DATASET RECORDS:
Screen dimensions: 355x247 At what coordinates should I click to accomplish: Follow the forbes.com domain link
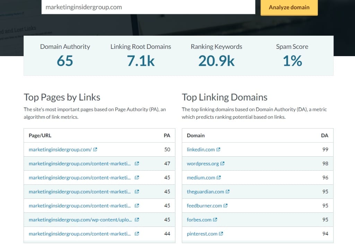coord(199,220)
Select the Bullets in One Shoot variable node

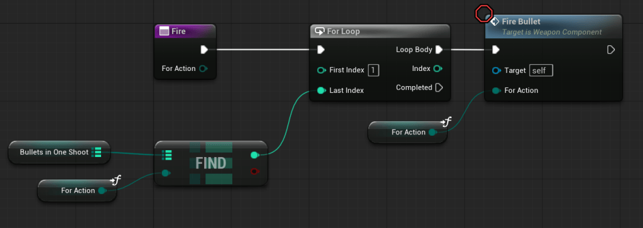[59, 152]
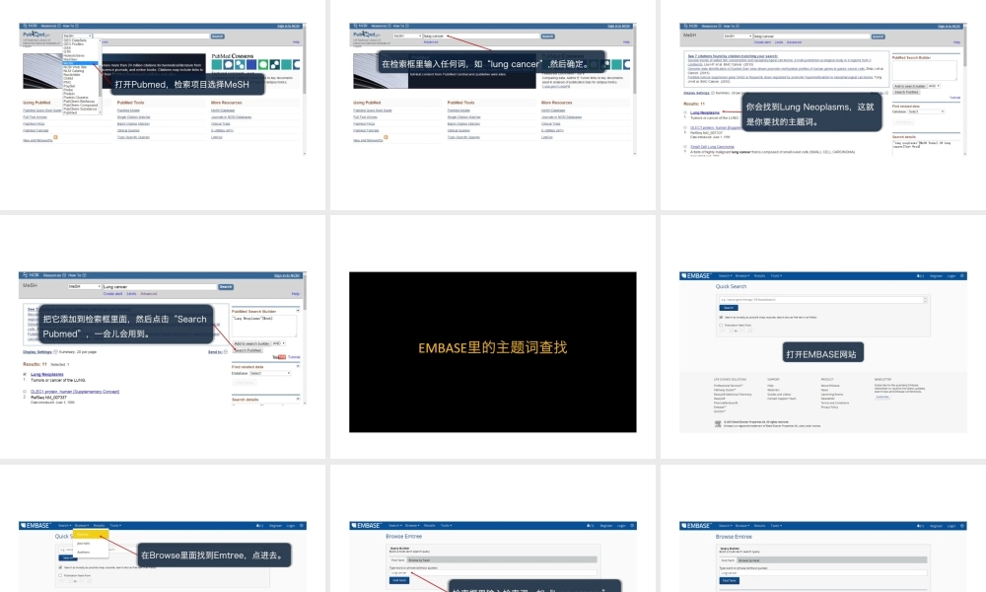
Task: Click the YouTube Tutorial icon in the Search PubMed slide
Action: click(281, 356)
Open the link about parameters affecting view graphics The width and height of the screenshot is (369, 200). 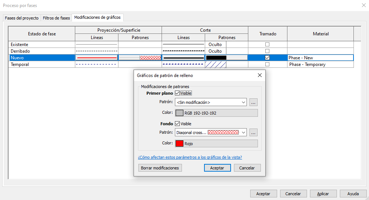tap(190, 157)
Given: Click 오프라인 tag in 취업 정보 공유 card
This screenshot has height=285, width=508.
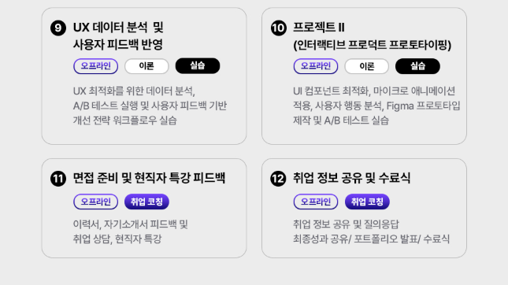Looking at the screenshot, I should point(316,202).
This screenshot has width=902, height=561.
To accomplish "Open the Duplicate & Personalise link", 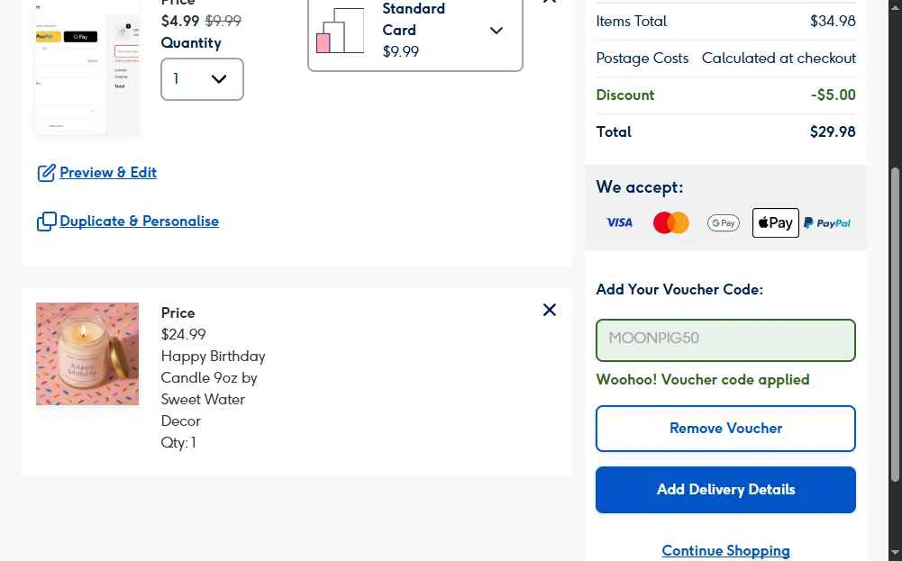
...
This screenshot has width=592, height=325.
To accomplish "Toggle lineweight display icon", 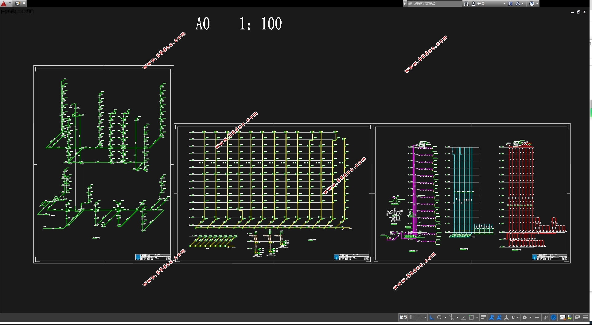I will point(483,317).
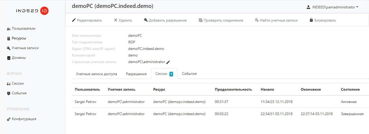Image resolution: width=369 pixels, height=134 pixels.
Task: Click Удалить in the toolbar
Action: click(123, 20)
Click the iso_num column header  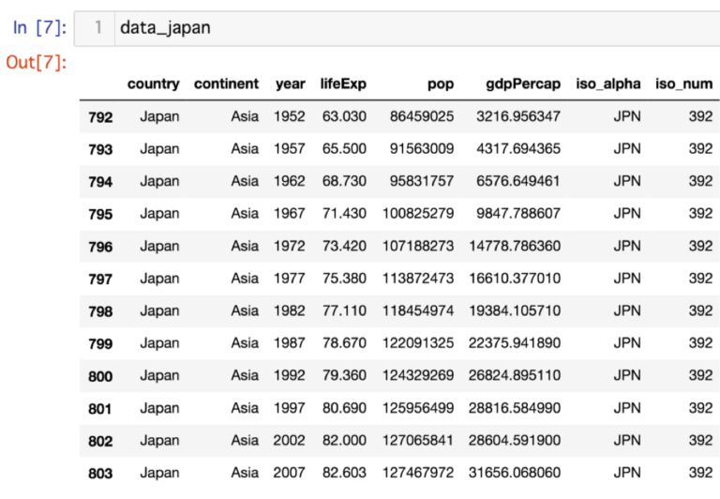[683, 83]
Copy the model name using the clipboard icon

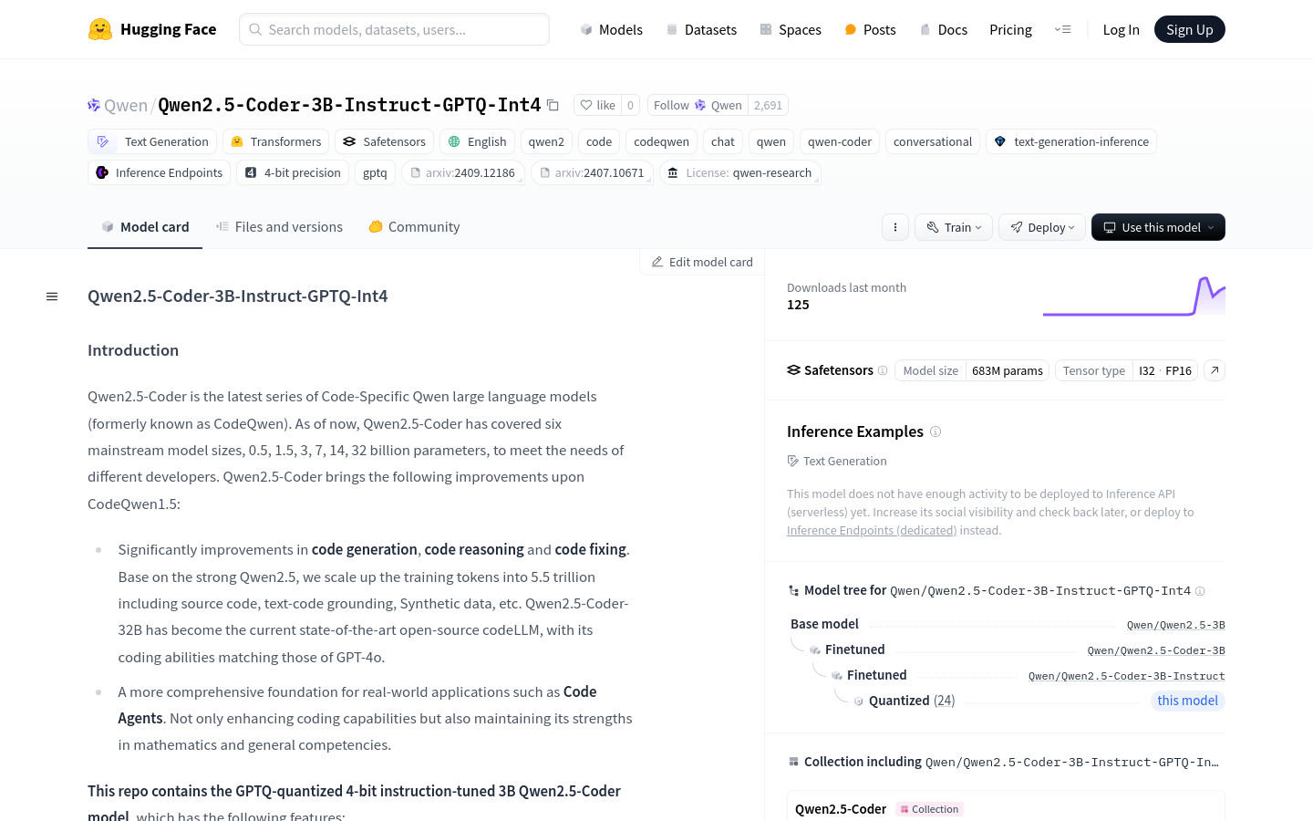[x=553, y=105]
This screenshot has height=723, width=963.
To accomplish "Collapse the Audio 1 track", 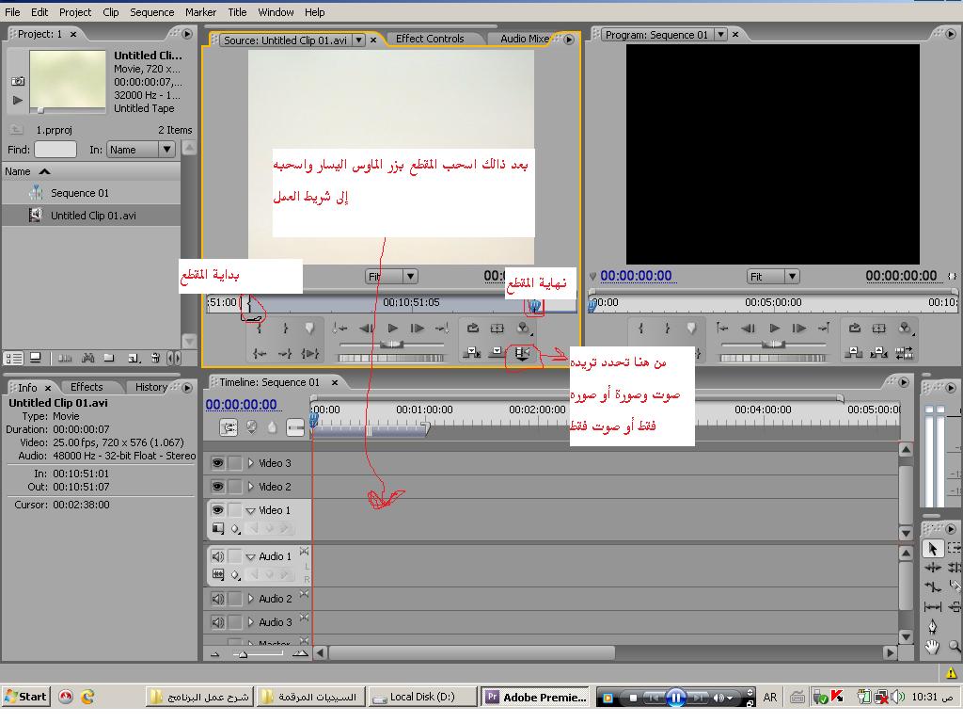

EXERCISE GOAL: Above are the records; return the lines in them from the one with "Given: Click 오프라인 tag in 취업 정보 공유 card" to the one with "the Duplicate &", inclusive, exactly and without images.

ANSWER SPACE:
Given: Click 오프라인 tag in 취업 정보 공유 card
This screenshot has height=285, width=508.
Looking at the screenshot, I should point(316,202).
This screenshot has width=902, height=561.
To accomplish "Open the Duplicate & Personalise link", 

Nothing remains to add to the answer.